The authors did not derive a summary measure of health benefit nor did they prove statistical equivalence in clinical outcome. The analysis was therefore categorised as a cost-consequences study.

All categories of cost relevant to the perspective adopted appear to have been included in the analysis. Although some costs, for example the cost of concurrent medications, were omitted from the analysis, their omission is unlikely to have affected the authors' conclusions. Costs and quantities were not reported separately. The authors did not report clearly how total costs had been generated from resource use and unit cost data. A limited sensitivity analysis was conducted based on changing the assumption regarding how treatment failures were managed. The authors did not conduct a sensitivity analysis of unit costs or resource use. This may limit the interpretation and generalisability of the study findings. The price year was reported and appropriate currency conversions were undertaken. Discounting was not undertaken, which was appropriate given the short time frame of the study.
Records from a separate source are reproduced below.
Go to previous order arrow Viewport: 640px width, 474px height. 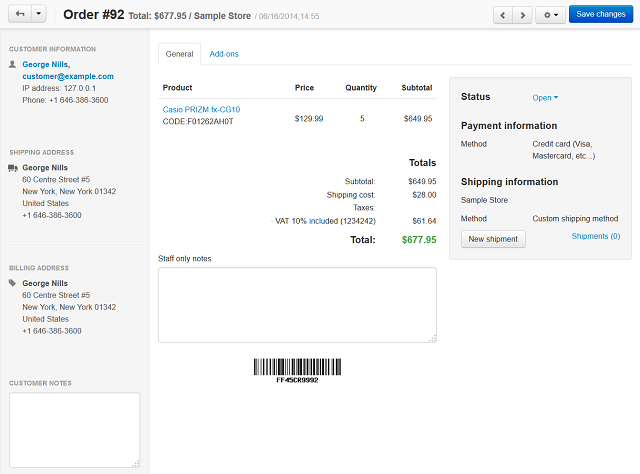coord(503,15)
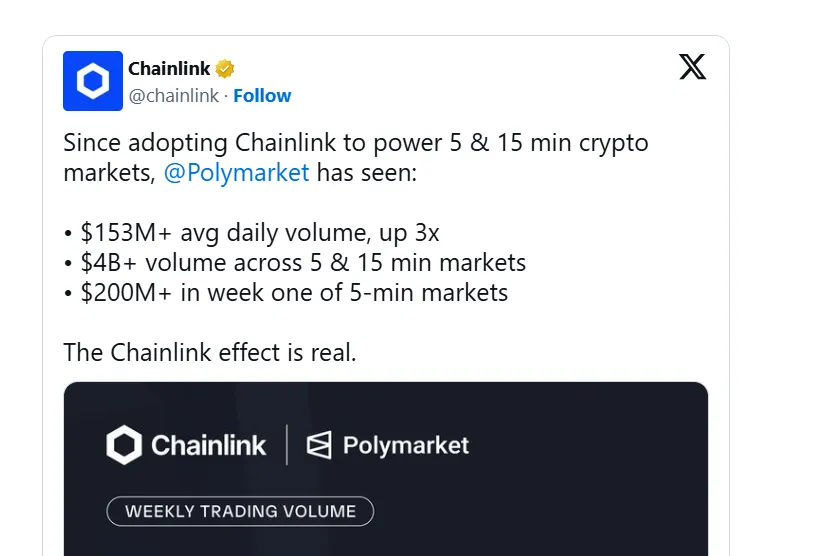814x556 pixels.
Task: Click the gold verified badge beside Chainlink
Action: [x=226, y=69]
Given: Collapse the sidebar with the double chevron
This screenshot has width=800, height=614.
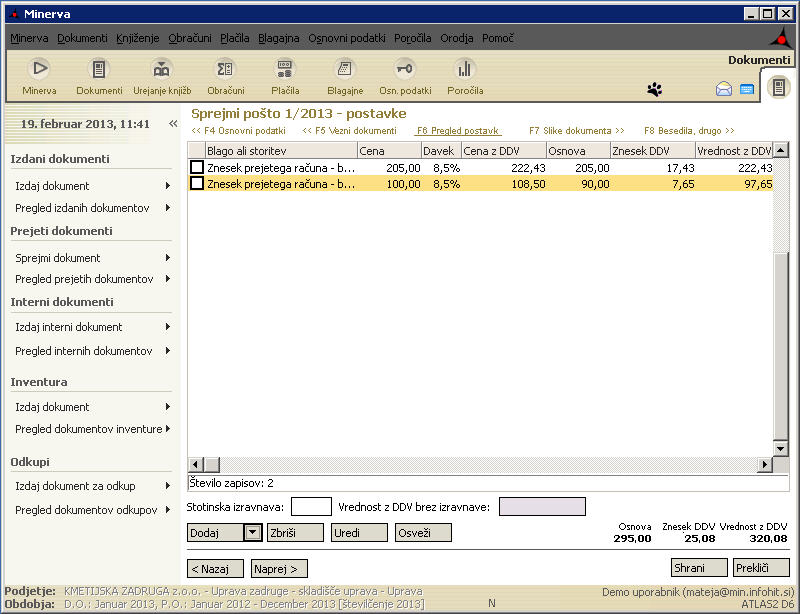Looking at the screenshot, I should pos(172,124).
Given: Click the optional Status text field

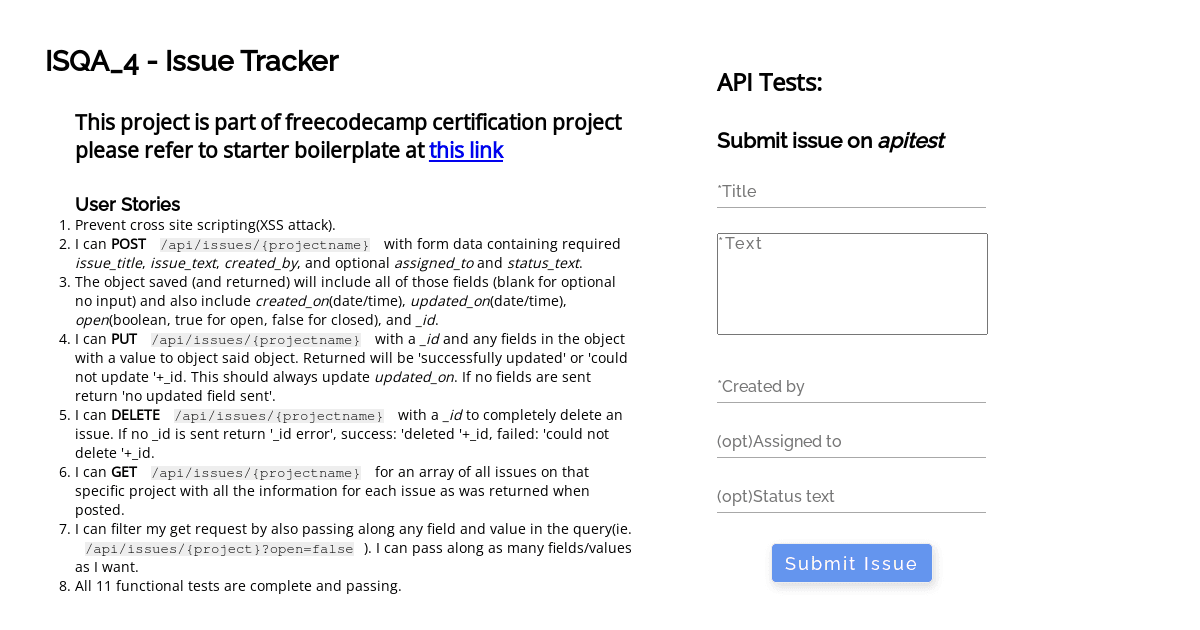Looking at the screenshot, I should tap(851, 496).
The authors made appropriate comparisons of their findings with those from other studies but, due to the omission of an appropriate sensitivity analysis, did not fully address the issue of generalisability to other settings. The authors do not appear to have presented their results selectively. The authors acknowledged that the study did not enrol patients who had marked prolonged granulocytopenia and selected a low-risk population for therapy, including only nonneutropenic and moderately neutropenic patients, and this was reflected in the authors' conclusions. The authors reported a number of further limitations to the study namely the success rate of ciprofloxacin might be dependent on the causative bacteria (gram negative or gram positive) underlying the febrile episode. The authors went on to suggest that it may be necessary to use an agent with better coverage against gram positive bacteraemia at least in patients not responding to the initial empirical treatment.

The authors reported that domiciliary treatments cost, at the most, a third of the cost of inpatient treatments. Furthermore the authors stated that both domiciliary treatment regimes are clinically acceptable from aspects of efficacy and tolerability, providing that patients undergo initial evaluations and are followed-up carefully. However, the authors do state that, because of a lower cost and easier administration, that oral ciprofloxacin represents the best and preferred treatment option.

Supported by a grant from Bayer Italia.